EXERCISE PROMPT
Find every line in the material below that contains the word "Viewport" and copy each of those lines in full.
--
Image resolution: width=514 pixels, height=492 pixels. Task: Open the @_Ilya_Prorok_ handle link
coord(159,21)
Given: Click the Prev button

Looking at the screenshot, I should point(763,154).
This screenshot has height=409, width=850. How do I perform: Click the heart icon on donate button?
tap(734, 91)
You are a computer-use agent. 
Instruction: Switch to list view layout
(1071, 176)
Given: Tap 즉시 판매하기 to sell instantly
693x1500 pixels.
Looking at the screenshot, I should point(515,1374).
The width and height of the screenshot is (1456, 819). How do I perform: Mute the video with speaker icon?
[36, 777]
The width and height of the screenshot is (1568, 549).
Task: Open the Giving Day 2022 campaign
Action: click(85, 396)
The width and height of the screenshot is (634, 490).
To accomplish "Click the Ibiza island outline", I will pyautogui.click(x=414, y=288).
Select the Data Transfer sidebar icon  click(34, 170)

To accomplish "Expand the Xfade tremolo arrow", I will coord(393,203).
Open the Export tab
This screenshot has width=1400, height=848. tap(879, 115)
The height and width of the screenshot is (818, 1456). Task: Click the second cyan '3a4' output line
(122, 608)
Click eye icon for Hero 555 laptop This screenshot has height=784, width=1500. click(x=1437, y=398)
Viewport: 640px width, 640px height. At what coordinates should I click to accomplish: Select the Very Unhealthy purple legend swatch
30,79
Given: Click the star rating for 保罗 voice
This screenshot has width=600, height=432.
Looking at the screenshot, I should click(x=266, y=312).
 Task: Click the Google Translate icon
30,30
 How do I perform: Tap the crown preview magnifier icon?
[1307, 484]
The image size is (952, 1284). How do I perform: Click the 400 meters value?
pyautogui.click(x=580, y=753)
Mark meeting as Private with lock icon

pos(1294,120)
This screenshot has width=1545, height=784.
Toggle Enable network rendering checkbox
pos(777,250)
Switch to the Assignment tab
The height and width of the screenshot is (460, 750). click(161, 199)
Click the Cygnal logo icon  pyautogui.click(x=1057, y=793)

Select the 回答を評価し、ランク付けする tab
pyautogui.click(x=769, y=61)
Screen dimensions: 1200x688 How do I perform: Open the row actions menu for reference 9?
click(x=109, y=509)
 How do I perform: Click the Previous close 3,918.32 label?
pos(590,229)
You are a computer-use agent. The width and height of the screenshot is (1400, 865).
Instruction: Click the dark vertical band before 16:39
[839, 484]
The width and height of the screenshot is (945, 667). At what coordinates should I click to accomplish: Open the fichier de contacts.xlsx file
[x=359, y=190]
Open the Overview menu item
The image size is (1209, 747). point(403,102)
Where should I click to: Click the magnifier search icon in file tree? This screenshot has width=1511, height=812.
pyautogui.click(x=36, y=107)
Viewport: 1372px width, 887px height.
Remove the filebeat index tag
--
SOLUTION TO THE EXERCISE
Viewport: 640px width, 640px height. At what coordinates should I click to accomplish: Select the Very Unhealthy purple legend swatch
Viewport: 1372px width, 887px height.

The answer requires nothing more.